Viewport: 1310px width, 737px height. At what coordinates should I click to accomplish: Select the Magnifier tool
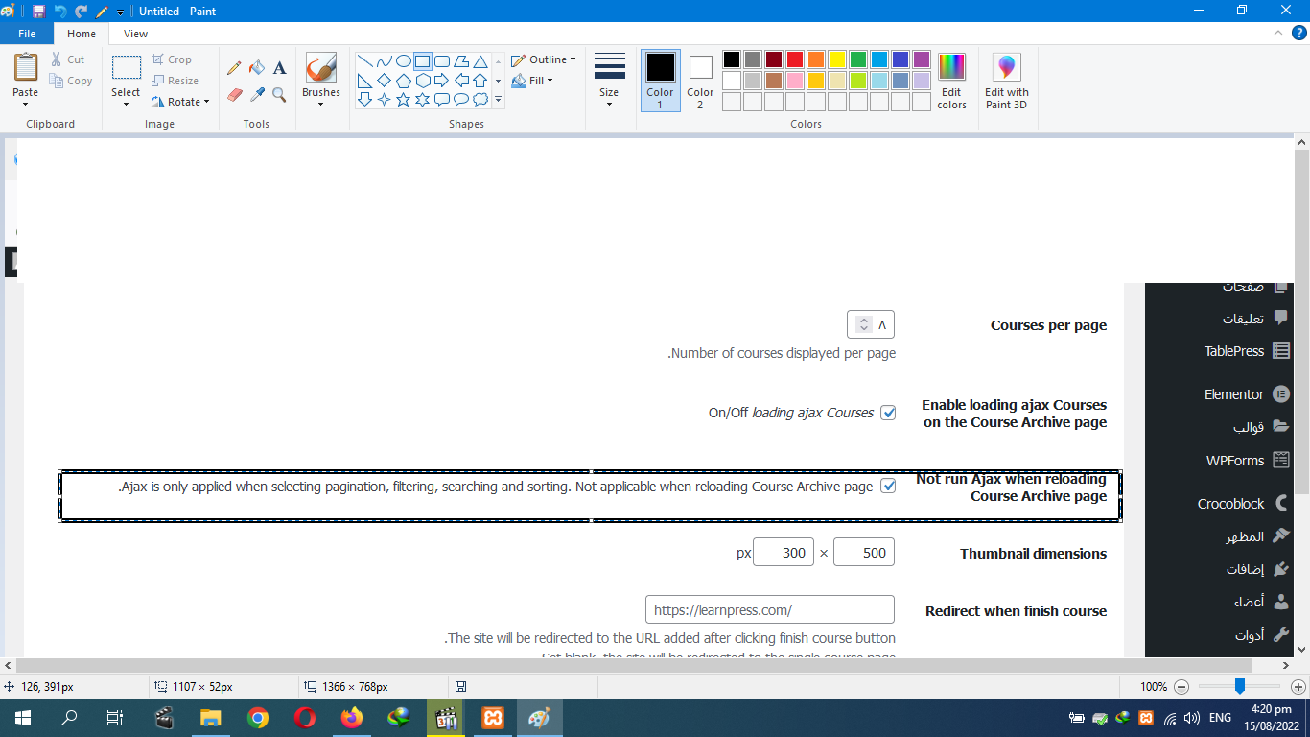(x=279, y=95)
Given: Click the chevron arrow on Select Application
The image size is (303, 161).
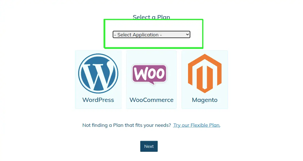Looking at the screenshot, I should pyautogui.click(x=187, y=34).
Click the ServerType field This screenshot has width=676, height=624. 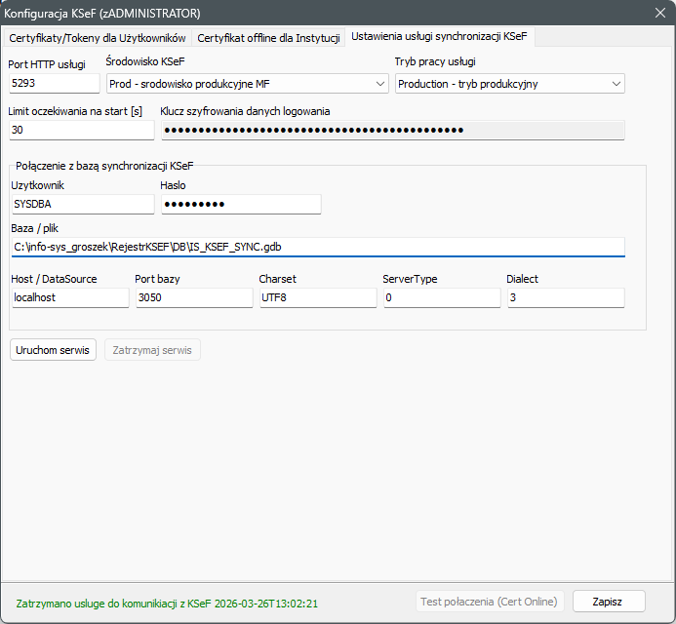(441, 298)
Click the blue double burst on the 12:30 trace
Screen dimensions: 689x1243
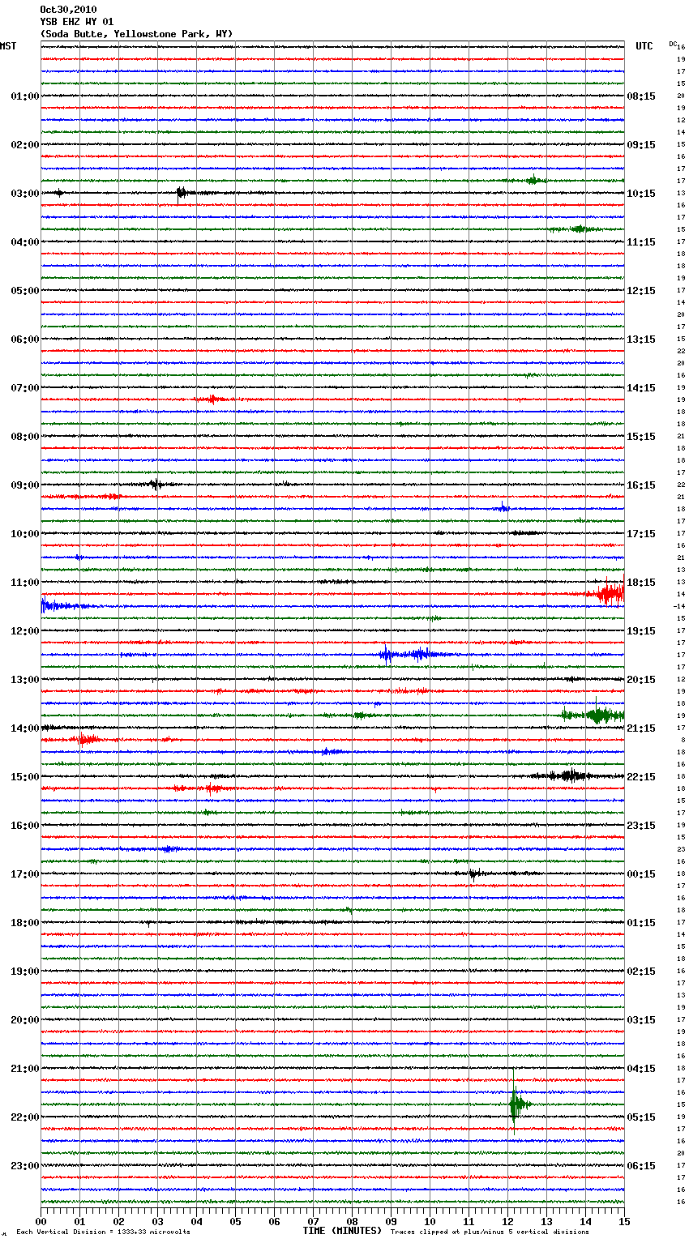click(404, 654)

---+---

■ Task goal ■
Please pull out every line in the entries above that contains the word "Select", and copy each one in full.

■ Response to the task ■
Viewport: 1310px width, 737px height. At what coordinates should I click to accomplish: Select the Magnifier tool
Given: Click the chevron arrow on Select Application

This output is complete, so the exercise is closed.